Records shown
▼▼▼

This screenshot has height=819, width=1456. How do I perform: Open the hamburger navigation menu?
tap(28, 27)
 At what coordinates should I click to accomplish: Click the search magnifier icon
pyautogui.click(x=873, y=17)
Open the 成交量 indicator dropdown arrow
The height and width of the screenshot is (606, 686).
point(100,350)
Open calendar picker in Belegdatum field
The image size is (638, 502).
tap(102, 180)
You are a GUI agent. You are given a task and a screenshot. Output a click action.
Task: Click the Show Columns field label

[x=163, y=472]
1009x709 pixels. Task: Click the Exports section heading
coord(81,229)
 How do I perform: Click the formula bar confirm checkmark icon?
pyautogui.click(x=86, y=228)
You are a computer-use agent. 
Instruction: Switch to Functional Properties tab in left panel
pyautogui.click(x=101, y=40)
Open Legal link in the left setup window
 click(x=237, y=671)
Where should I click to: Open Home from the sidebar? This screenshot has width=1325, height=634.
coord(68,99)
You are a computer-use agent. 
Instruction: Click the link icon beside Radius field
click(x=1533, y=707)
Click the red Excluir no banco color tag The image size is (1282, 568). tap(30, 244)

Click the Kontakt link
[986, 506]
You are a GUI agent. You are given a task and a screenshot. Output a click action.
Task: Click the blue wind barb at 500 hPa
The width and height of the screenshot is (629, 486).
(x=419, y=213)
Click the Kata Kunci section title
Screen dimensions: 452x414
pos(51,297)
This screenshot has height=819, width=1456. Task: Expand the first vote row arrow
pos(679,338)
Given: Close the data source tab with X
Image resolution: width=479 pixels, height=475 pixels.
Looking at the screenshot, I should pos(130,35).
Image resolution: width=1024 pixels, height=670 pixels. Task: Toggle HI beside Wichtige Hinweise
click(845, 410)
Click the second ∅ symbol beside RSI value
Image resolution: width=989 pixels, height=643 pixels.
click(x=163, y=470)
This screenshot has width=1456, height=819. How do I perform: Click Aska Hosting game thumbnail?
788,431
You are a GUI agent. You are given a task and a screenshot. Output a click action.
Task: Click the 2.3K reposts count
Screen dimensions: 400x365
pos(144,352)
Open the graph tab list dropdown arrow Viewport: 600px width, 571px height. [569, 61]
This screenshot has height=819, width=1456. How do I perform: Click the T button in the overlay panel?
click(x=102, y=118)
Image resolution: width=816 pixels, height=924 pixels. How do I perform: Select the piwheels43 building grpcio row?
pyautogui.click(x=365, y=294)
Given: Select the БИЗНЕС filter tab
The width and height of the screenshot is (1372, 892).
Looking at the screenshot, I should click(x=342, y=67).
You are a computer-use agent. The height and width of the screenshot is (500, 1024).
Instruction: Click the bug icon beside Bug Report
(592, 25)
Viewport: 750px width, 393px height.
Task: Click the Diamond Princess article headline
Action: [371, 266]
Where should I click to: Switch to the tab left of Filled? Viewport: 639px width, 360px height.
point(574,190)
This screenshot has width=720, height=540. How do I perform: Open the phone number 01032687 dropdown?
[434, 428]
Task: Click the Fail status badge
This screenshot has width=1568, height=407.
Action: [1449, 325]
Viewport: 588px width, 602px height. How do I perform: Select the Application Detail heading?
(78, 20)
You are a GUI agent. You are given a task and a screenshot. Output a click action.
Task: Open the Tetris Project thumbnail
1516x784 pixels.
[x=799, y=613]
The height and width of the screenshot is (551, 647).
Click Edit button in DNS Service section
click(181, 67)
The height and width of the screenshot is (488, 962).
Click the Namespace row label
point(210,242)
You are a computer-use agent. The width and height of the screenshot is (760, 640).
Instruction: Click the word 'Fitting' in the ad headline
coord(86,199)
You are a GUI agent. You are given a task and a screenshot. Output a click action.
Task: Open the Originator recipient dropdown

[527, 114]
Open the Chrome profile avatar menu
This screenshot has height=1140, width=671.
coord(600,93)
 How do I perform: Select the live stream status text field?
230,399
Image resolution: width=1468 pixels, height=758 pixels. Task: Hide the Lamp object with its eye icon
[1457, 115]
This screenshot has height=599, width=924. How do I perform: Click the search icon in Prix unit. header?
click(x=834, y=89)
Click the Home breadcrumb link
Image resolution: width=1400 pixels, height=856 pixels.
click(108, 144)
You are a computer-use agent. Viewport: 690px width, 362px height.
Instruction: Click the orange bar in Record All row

▲▲▲

Work required
Starting from the first line above, copy the data through to the last line exactly.

Answer for the task
This screenshot has height=819, width=1456. How do I perform: Open the hamburger navigation menu?
tap(28, 27)
 At what coordinates should I click to accomplish: Click the search magnifier icon
pyautogui.click(x=873, y=17)
Open the 成交量 indicator dropdown arrow
The height and width of the screenshot is (606, 686).
point(100,350)
Open calendar picker in Belegdatum field
The image size is (638, 502).
tap(102, 180)
You are a GUI agent. You are given a task and a screenshot. Output a click action.
Task: Click the Show Columns field label

[x=163, y=472]
1009x709 pixels. Task: Click the Exports section heading
coord(81,229)
 How do I perform: Click the formula bar confirm checkmark icon?
pyautogui.click(x=86, y=228)
You are a computer-use agent. 
Instruction: Switch to Functional Properties tab in left panel
pyautogui.click(x=101, y=40)
Open Legal link in the left setup window
 click(x=237, y=671)
Where should I click to: Open Home from the sidebar? This screenshot has width=1325, height=634.
coord(68,99)
You are a computer-use agent. 
Instruction: Click the link icon beside Radius field
click(x=1533, y=707)
Click the red Excluir no banco color tag The image size is (1282, 568). tap(30, 244)

Click the Kontakt link
[986, 506]
You are a GUI agent. You are given a task and a screenshot. Output a click action.
Task: Click the blue wind barb at 500 hPa
The width and height of the screenshot is (629, 486).
(x=419, y=213)
Click the Kata Kunci section title
Screen dimensions: 452x414
pos(51,297)
This screenshot has height=819, width=1456. Task: Expand the first vote row arrow
pos(679,338)
Given: Close the data source tab with X
Image resolution: width=479 pixels, height=475 pixels.
Looking at the screenshot, I should pos(130,35).
Image resolution: width=1024 pixels, height=670 pixels. Task: Toggle HI beside Wichtige Hinweise
click(845, 410)
Click the second ∅ symbol beside RSI value
Image resolution: width=989 pixels, height=643 pixels.
click(x=163, y=470)
This screenshot has width=1456, height=819. How do I perform: Click Aska Hosting game thumbnail?
788,431
You are a GUI agent. You are given a task and a screenshot. Output a click action.
Task: Click the 2.3K reposts count
Screen dimensions: 400x365
pos(144,352)
Open the graph tab list dropdown arrow Viewport: 600px width, 571px height. [569, 61]
This screenshot has height=819, width=1456. How do I perform: Click the T button in the overlay panel?
click(x=102, y=118)
Image resolution: width=816 pixels, height=924 pixels. How do I perform: Select the piwheels43 building grpcio row?
pyautogui.click(x=365, y=294)
Given: Select the БИЗНЕС filter tab
The width and height of the screenshot is (1372, 892).
Looking at the screenshot, I should click(x=342, y=67).
You are a computer-use agent. The height and width of the screenshot is (500, 1024).
Instruction: Click the bug icon beside Bug Report
(592, 25)
Viewport: 750px width, 393px height.
Task: Click the Diamond Princess article headline
Action: [371, 266]
Where should I click to: Switch to the tab left of Filled? Viewport: 639px width, 360px height.
point(574,190)
This screenshot has width=720, height=540. How do I perform: Open the phone number 01032687 dropdown?
[434, 428]
Task: Click the Fail status badge
This screenshot has width=1568, height=407.
Action: [1449, 325]
Viewport: 588px width, 602px height. How do I perform: Select the Application Detail heading?
(78, 20)
You are a GUI agent. You are given a task and a screenshot. Output a click action.
Task: Open the Tetris Project thumbnail
1516x784 pixels.
[x=799, y=613]
The height and width of the screenshot is (551, 647).
Click Edit button in DNS Service section
click(181, 67)
The height and width of the screenshot is (488, 962).
Click the Namespace row label
point(210,242)
You are a computer-use agent. The width and height of the screenshot is (760, 640).
Instruction: Click the word 'Fitting' in the ad headline
coord(86,199)
You are a GUI agent. You are given a task and a screenshot. Output a click action.
Task: Open the Originator recipient dropdown

[527, 114]
Open the Chrome profile avatar menu
This screenshot has height=1140, width=671.
coord(600,93)
 How do I perform: Select the live stream status text field?
230,399
Image resolution: width=1468 pixels, height=758 pixels. Task: Hide the Lamp object with its eye icon
[1457, 115]
This screenshot has height=599, width=924. How do I perform: Click the search icon in Prix unit. header?
click(x=834, y=89)
Click the Home breadcrumb link
Image resolution: width=1400 pixels, height=856 pixels.
click(108, 144)
You are a computer-use agent. Viewport: 690px width, 362px height.
Instruction: Click the orange bar in Record All row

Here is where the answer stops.